Stored data:
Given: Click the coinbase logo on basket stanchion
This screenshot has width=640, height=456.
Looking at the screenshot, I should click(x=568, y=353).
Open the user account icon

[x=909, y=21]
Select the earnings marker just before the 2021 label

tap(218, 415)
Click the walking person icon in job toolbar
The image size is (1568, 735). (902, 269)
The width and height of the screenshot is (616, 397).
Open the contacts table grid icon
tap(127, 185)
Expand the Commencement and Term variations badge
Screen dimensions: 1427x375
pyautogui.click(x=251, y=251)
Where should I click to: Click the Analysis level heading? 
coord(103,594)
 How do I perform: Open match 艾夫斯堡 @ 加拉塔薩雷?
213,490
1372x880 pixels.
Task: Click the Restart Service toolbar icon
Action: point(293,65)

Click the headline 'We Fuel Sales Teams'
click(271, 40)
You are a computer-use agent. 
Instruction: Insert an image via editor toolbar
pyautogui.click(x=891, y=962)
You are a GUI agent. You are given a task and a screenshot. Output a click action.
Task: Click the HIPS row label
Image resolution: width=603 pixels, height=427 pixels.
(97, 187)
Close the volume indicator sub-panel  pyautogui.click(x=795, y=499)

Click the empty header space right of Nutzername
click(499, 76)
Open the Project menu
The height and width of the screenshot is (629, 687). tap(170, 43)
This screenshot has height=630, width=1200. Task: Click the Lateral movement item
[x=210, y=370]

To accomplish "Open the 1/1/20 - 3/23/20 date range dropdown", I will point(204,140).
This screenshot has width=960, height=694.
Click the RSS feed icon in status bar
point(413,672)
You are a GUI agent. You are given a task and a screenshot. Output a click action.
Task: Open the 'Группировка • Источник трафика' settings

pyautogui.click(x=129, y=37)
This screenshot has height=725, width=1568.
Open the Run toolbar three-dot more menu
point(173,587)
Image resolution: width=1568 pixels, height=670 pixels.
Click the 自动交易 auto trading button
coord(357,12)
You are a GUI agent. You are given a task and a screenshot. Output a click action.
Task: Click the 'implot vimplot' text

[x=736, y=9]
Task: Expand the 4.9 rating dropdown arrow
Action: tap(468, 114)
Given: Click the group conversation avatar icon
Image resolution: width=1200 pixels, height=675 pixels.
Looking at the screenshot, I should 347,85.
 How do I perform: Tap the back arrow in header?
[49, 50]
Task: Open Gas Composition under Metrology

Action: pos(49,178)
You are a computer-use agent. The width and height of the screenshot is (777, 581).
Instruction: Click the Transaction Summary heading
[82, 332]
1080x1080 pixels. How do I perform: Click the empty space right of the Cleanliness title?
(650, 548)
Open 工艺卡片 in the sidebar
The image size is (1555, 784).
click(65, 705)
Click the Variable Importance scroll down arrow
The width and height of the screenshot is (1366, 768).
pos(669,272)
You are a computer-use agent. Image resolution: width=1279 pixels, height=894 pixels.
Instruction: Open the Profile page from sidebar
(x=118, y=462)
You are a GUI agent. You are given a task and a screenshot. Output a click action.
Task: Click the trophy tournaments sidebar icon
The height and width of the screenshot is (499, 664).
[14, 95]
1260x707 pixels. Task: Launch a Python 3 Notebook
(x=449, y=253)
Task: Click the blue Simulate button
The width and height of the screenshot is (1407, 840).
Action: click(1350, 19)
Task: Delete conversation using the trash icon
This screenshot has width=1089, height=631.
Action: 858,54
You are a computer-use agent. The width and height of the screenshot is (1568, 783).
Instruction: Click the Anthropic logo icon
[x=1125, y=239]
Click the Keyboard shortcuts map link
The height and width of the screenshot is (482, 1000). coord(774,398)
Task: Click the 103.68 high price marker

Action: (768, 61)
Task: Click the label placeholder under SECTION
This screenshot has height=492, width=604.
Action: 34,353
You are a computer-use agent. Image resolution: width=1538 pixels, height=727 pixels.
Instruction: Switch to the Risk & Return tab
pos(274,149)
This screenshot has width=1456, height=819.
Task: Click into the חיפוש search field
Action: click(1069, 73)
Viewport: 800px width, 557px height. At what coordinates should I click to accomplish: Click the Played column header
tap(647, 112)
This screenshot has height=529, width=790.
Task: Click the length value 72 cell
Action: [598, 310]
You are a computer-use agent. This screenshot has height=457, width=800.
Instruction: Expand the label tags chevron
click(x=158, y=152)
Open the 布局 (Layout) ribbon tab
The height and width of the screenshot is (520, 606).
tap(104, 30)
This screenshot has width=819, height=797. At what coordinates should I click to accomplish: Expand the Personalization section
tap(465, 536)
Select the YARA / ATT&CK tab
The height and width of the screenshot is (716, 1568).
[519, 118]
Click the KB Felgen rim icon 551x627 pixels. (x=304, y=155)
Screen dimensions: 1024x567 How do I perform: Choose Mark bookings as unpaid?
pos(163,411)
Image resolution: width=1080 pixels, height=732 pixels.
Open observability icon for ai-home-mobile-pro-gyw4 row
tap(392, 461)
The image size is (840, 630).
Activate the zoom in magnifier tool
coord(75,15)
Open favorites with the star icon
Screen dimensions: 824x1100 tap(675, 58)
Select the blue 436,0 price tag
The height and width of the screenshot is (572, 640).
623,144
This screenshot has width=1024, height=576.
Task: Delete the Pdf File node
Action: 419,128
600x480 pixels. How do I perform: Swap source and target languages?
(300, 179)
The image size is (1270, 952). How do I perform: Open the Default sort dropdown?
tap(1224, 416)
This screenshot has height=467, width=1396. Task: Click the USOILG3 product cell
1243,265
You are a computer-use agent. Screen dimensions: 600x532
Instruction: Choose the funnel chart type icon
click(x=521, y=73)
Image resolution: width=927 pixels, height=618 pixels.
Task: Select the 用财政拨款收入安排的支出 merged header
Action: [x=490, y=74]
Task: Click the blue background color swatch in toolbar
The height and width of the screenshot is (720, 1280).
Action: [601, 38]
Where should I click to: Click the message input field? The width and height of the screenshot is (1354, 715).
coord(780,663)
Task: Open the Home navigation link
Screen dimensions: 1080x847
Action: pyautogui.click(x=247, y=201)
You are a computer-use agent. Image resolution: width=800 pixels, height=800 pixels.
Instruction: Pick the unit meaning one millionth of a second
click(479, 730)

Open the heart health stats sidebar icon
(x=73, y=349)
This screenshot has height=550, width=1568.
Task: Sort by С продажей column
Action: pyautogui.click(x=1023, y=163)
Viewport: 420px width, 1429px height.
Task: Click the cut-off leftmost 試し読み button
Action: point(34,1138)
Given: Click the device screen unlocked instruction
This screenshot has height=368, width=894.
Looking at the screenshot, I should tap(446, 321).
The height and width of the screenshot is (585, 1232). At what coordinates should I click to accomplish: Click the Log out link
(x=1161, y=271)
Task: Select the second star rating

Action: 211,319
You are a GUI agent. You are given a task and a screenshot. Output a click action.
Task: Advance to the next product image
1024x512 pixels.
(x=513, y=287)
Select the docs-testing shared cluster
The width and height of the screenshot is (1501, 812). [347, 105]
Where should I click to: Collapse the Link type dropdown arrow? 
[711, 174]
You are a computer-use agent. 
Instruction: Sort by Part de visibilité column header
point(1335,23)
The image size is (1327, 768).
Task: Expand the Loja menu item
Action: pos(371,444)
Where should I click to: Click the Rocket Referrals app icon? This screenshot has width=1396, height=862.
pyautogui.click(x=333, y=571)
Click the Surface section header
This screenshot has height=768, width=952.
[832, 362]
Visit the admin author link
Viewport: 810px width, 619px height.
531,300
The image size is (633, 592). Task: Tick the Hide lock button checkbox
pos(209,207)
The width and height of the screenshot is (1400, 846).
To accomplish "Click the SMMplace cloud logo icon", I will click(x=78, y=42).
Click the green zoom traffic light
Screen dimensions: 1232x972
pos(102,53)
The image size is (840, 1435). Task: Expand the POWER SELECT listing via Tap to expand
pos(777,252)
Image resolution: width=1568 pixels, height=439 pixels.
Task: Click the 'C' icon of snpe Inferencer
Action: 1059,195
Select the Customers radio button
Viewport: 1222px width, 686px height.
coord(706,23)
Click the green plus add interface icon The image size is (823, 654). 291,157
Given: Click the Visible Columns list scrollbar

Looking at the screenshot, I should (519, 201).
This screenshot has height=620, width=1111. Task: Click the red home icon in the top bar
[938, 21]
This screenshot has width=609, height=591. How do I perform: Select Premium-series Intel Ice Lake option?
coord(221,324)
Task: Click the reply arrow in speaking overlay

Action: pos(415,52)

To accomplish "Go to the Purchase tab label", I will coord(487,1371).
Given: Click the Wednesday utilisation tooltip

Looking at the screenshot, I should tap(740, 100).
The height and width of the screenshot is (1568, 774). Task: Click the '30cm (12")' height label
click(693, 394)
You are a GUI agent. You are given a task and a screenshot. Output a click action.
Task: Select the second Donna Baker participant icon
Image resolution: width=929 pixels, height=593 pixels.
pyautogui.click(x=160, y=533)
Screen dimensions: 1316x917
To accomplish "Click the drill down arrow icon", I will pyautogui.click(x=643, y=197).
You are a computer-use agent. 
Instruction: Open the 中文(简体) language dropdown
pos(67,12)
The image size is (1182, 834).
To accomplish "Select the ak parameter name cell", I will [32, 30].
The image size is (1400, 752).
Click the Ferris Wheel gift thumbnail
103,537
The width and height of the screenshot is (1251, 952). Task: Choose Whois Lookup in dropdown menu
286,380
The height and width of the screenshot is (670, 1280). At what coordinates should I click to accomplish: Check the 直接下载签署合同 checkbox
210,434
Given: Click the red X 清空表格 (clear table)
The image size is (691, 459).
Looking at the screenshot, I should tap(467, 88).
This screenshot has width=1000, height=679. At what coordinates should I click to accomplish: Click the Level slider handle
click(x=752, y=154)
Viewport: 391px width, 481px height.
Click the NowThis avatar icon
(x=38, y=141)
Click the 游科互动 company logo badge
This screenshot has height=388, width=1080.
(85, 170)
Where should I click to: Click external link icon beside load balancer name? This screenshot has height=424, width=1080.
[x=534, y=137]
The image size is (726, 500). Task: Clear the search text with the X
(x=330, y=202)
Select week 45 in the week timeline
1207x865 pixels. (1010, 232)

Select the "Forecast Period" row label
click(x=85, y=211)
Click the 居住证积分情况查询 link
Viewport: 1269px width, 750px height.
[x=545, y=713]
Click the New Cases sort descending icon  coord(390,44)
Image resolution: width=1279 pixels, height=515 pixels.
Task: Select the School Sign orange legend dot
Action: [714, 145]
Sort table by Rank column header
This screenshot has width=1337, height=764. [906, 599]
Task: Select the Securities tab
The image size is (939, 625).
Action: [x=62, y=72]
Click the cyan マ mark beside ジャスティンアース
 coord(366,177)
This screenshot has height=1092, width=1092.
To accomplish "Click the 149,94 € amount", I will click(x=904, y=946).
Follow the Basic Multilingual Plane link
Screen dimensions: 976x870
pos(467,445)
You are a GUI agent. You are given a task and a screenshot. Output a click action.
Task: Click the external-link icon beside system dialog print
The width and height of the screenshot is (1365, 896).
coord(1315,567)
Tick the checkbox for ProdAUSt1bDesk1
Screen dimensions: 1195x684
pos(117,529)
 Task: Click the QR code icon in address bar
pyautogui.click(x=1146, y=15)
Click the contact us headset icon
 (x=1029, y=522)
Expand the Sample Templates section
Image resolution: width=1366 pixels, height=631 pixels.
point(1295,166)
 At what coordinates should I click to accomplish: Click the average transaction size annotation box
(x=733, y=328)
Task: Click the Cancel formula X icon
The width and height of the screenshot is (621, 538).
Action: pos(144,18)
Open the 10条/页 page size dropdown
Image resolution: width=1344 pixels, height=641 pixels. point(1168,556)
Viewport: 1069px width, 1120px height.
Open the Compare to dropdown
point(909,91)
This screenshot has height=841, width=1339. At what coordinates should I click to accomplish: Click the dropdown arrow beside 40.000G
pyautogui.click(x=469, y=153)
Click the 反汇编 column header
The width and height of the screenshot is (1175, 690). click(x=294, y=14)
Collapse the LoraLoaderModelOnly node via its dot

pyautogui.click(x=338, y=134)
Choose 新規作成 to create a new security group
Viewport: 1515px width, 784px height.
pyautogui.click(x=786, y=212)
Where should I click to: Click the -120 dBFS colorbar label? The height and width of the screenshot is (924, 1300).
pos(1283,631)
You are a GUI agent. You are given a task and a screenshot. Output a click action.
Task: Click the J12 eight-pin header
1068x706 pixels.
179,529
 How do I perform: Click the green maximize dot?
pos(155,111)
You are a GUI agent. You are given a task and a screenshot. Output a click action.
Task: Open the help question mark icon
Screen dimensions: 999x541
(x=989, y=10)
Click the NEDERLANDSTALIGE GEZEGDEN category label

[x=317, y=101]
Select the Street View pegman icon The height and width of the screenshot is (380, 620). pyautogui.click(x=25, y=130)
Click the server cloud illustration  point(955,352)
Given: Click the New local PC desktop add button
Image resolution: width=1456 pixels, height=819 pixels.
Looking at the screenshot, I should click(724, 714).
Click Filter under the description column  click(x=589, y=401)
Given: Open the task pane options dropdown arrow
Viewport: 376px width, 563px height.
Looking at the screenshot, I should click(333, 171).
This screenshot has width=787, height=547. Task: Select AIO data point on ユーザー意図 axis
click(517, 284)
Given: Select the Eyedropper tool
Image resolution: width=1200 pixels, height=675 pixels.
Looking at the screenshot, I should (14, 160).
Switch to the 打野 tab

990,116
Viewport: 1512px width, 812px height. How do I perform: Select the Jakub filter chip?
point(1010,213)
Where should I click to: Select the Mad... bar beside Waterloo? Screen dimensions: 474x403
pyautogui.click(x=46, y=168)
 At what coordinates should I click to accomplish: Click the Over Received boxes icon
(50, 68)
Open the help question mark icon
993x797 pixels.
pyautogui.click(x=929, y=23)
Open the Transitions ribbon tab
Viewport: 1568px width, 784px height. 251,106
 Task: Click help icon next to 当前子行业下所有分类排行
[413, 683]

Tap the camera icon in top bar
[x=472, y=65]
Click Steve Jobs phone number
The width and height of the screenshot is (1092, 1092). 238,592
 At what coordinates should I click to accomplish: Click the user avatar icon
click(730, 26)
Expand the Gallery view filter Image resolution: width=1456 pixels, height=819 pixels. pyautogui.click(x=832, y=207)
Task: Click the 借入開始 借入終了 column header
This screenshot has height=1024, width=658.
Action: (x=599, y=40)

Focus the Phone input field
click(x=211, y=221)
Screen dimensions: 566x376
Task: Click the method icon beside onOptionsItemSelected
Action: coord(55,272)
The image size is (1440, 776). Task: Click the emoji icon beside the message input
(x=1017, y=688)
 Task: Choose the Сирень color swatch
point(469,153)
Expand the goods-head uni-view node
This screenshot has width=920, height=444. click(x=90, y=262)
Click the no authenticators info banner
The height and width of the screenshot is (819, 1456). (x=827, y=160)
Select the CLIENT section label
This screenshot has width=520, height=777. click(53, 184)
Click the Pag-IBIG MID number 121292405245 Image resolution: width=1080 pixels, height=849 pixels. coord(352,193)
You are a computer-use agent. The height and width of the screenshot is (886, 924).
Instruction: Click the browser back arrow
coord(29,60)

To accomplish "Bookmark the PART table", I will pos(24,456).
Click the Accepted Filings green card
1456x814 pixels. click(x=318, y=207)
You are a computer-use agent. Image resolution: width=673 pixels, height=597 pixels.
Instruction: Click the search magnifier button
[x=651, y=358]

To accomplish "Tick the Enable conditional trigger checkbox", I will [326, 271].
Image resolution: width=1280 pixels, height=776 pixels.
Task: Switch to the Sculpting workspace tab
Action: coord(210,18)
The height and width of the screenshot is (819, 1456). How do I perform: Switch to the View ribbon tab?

Problem statement -> From the entries above, copy every line that holds the word "computer".

Task response ->
You are a computer-use agent. 
You are a computer-use agent. The width and height of the screenshot is (777, 581).
You are a computer-use agent. Image resolution: width=1279 pixels, height=894 pixels.
You are a computer-use agent. The width and height of the screenshot is (1568, 783).
You are a computer-use agent. Image resolution: width=1538 pixels, height=727 pixels.
You are a computer-use agent. This screenshot has height=457, width=800.
You are a computer-use agent. Screen dimensions: 600x532
You are a computer-use agent. Image resolution: width=800 pixels, height=800 pixels.
You are a computer-use agent. 
You are a computer-use agent. 
You are a computer-use agent. The height and width of the screenshot is (886, 924).
You are a computer-use agent. Image resolution: width=673 pixels, height=597 pixels.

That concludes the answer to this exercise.